EXERCISE DESCRIPTION
Render every line of the data below as a JSON list of strings, one string per line, omitting blank lines.

MATERIAL SUPPLIED
* * *
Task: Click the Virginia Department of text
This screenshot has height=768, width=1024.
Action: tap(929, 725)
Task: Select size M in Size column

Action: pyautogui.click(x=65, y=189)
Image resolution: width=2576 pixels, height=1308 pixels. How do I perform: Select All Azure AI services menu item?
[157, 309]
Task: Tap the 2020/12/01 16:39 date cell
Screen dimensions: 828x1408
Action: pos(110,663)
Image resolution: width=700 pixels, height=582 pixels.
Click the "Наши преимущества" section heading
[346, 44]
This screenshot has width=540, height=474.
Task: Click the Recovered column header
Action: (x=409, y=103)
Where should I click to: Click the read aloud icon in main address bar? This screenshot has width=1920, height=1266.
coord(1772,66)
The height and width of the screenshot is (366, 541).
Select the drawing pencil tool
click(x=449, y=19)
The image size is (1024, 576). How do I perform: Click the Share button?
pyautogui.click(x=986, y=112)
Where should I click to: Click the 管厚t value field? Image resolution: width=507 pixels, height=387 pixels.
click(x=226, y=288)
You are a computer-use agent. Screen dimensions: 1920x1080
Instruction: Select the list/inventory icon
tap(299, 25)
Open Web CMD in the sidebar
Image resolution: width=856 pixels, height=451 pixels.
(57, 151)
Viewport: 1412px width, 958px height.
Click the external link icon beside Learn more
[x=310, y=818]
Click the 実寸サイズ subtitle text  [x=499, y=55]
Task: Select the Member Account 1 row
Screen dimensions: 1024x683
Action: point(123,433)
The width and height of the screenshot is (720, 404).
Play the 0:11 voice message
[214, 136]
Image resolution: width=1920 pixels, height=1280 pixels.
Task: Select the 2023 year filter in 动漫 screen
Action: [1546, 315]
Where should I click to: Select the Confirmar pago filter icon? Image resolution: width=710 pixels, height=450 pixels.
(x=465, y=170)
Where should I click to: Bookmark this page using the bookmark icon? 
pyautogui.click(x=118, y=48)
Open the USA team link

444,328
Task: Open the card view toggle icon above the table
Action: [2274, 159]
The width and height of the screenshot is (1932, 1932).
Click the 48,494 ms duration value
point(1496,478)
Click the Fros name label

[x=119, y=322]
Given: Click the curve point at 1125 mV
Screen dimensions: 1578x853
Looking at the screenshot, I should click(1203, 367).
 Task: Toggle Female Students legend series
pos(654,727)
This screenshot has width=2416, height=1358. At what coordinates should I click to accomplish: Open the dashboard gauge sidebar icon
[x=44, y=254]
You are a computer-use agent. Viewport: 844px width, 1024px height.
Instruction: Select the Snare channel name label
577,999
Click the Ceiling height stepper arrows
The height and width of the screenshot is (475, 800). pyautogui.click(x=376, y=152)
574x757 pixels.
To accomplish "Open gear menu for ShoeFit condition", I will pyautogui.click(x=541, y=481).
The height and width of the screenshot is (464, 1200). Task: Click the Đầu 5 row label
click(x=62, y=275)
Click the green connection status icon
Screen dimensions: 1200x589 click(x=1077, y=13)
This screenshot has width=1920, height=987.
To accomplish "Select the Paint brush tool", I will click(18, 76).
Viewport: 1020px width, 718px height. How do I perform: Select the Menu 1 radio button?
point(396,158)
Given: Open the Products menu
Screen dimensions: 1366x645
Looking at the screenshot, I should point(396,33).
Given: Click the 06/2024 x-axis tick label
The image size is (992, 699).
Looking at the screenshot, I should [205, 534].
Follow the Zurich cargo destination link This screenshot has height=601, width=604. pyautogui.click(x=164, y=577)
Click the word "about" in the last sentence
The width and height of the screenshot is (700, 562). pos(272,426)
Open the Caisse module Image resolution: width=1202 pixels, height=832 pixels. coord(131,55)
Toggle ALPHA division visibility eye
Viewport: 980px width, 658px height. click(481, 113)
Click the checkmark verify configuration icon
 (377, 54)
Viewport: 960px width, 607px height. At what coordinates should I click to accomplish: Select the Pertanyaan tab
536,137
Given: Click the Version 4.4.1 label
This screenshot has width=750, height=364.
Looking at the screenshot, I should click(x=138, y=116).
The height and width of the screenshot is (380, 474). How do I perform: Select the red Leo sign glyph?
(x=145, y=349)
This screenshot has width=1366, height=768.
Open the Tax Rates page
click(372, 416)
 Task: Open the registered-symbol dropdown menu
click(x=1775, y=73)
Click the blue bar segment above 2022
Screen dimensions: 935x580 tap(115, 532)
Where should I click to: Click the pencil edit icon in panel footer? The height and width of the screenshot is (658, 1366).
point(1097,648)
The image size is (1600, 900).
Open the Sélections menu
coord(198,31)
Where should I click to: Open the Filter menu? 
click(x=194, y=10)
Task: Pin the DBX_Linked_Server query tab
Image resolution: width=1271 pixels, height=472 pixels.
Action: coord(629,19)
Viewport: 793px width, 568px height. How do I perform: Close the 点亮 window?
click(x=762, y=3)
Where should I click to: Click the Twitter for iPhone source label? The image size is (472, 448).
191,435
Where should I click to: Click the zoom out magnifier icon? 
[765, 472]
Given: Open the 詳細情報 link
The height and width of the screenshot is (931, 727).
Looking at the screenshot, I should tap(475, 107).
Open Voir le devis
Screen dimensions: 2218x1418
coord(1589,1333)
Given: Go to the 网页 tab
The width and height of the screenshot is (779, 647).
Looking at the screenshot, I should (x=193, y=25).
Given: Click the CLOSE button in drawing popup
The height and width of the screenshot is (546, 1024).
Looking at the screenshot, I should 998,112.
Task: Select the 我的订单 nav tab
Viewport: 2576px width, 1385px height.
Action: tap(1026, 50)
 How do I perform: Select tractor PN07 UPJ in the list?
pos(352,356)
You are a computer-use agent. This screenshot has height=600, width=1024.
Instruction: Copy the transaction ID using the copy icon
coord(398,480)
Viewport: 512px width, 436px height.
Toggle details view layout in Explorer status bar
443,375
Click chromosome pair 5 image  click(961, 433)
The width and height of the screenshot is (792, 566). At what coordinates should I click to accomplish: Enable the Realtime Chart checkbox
* * *
SOLUTION TO THIS PROBLEM
[
  "Task: Click the Virginia Department of text",
  "This screenshot has height=768, width=1024.",
  "Action: tap(929, 725)",
  "Task: Select size M in Size column",
  "Action: pyautogui.click(x=65, y=189)",
  "Image resolution: width=2576 pixels, height=1308 pixels. How do I perform: Select All Azure AI services menu item?",
  "[157, 309]",
  "Task: Tap the 2020/12/01 16:39 date cell",
  "Screen dimensions: 828x1408",
  "Action: pos(110,663)",
  "Image resolution: width=700 pixels, height=582 pixels.",
  "Click the \"Наши преимущества\" section heading",
  "[346, 44]",
  "This screenshot has width=540, height=474.",
  "Task: Click the Recovered column header",
  "Action: (x=409, y=103)",
  "Where should I click to: Click the read aloud icon in main address bar? This screenshot has width=1920, height=1266.",
  "coord(1772,66)",
  "The height and width of the screenshot is (366, 541).",
  "Select the drawing pencil tool",
  "click(x=449, y=19)",
  "The image size is (1024, 576). How do I perform: Click the Share button?",
  "pyautogui.click(x=986, y=112)",
  "Where should I click to: Click the 管厚t value field? Image resolution: width=507 pixels, height=387 pixels.",
  "click(x=226, y=288)",
  "You are a computer-use agent. Screen dimensions: 1920x1080",
  "Instruction: Select the list/inventory icon",
  "tap(299, 25)",
  "Open Web CMD in the sidebar",
  "Image resolution: width=856 pixels, height=451 pixels.",
  "(57, 151)",
  "Viewport: 1412px width, 958px height.",
  "Click the external link icon beside Learn more",
  "[x=310, y=818]",
  "Click the 実寸サイズ subtitle text  [x=499, y=55]",
  "Task: Select the Member Account 1 row",
  "Screen dimensions: 1024x683",
  "Action: point(123,433)",
  "The width and height of the screenshot is (720, 404).",
  "Play the 0:11 voice message",
  "[214, 136]",
  "Image resolution: width=1920 pixels, height=1280 pixels.",
  "Task: Select the 2023 year filter in 动漫 screen",
  "Action: [1546, 315]",
  "Where should I click to: Select the Confirmar pago filter icon? Image resolution: width=710 pixels, height=450 pixels.",
  "(x=465, y=170)",
  "Where should I click to: Bookmark this page using the bookmark icon? ",
  "pyautogui.click(x=118, y=48)",
  "Open the USA team link",
  "444,328",
  "Task: Open the card view toggle icon above the table",
  "Action: [2274, 159]",
  "The width and height of the screenshot is (1932, 1932).",
  "Click the 48,494 ms duration value",
  "point(1496,478)",
  "Click the Fros name label",
  "[x=119, y=322]",
  "Given: Click the curve point at 1125 mV",
  "Screen dimensions: 1578x853",
  "Looking at the screenshot, I should click(1203, 367).",
  " Task: Toggle Female Students legend series",
  "pos(654,727)",
  "This screenshot has width=2416, height=1358. At what coordinates should I click to accomplish: Open the dashboard gauge sidebar icon",
  "[x=44, y=254]",
  "You are a computer-use agent. Viewport: 844px width, 1024px height.",
  "Instruction: Select the Snare channel name label",
  "577,999",
  "Click the Ceiling height stepper arrows",
  "The height and width of the screenshot is (475, 800). pyautogui.click(x=376, y=152)",
  "574x757 pixels.",
  "To accomplish \"Open gear menu for ShoeFit condition\", I will pyautogui.click(x=541, y=481).",
  "The height and width of the screenshot is (464, 1200). Task: Click the Đầu 5 row label",
  "click(x=62, y=275)",
  "Click the green connection status icon",
  "Screen dimensions: 1200x589 click(x=1077, y=13)",
  "This screenshot has width=1920, height=987.",
  "To accomplish \"Select the Paint brush tool\", I will click(18, 76).",
  "Viewport: 1020px width, 718px height. How do I perform: Select the Menu 1 radio button?",
  "point(396,158)",
  "Given: Open the Products menu",
  "Screen dimensions: 1366x645",
  "Looking at the screenshot, I should point(396,33).",
  "Given: Click the 06/2024 x-axis tick label",
  "The image size is (992, 699).",
  "Looking at the screenshot, I should [205, 534].",
  "Follow the Zurich cargo destination link This screenshot has height=601, width=604. pyautogui.click(x=164, y=577)",
  "Click the word \"about\" in the last sentence",
  "The width and height of the screenshot is (700, 562). pos(272,426)",
  "Open the Caisse module Image resolution: width=1202 pixels, height=832 pixels. coord(131,55)",
  "Toggle ALPHA division visibility eye",
  "Viewport: 980px width, 658px height. click(481, 113)",
  "Click the checkmark verify configuration icon",
  " (377, 54)",
  "Viewport: 960px width, 607px height. At what coordinates should I click to accomplish: Select the Pertanyaan tab",
  "536,137",
  "Given: Click the Version 4.4.1 label",
  "This screenshot has width=750, height=364.",
  "Looking at the screenshot, I should click(x=138, y=116).",
  "The height and width of the screenshot is (380, 474). How do I perform: Select the red Leo sign glyph?",
  "(x=145, y=349)",
  "This screenshot has width=1366, height=768.",
  "Open the Tax Rates page",
  "click(372, 416)",
  " Task: Open the registered-symbol dropdown menu",
  "click(x=1775, y=73)",
  "Click the blue bar segment above 2022",
  "Screen dimensions: 935x580 tap(115, 532)",
  "Where should I click to: Click the pencil edit icon in panel footer? The height and width of the screenshot is (658, 1366).",
  "point(1097,648)",
  "The image size is (1600, 900).",
  "Open the Sélections menu",
  "coord(198,31)",
  "Where should I click to: Open the Filter menu? ",
  "click(x=194, y=10)",
  "Task: Pin the DBX_Linked_Server query tab",
  "Image resolution: width=1271 pixels, height=472 pixels.",
  "Action: coord(629,19)",
  "Viewport: 793px width, 568px height. How do I perform: Close the 点亮 window?",
  "click(x=762, y=3)",
  "Where should I click to: Click the Twitter for iPhone source label? The image size is (472, 448).",
  "191,435",
  "Where should I click to: Click the zoom out magnifier icon? ",
  "[765, 472]",
  "Given: Open the 詳細情報 link",
  "The height and width of the screenshot is (931, 727).",
  "Looking at the screenshot, I should tap(475, 107).",
  "Open Voir le devis",
  "Screen dimensions: 2218x1418",
  "coord(1589,1333)",
  "Given: Go to the 网页 tab",
  "The width and height of the screenshot is (779, 647).",
  "Looking at the screenshot, I should (x=193, y=25).",
  "Given: Click the CLOSE button in drawing popup",
  "The height and width of the screenshot is (546, 1024).",
  "Looking at the screenshot, I should 998,112.",
  "Task: Select the 我的订单 nav tab",
  "Viewport: 2576px width, 1385px height.",
  "Action: tap(1026, 50)",
  " How do I perform: Select tractor PN07 UPJ in the list?",
  "pos(352,356)",
  "You are a computer-use agent. This screenshot has height=600, width=1024.",
  "Instruction: Copy the transaction ID using the copy icon",
  "coord(398,480)",
  "Viewport: 512px width, 436px height.",
  "Toggle details view layout in Explorer status bar",
  "443,375",
  "Click chromosome pair 5 image  click(961, 433)",
  "The width and height of the screenshot is (792, 566). At what coordinates should I click to accomplish: Enable the Realtime Chart checkbox"
]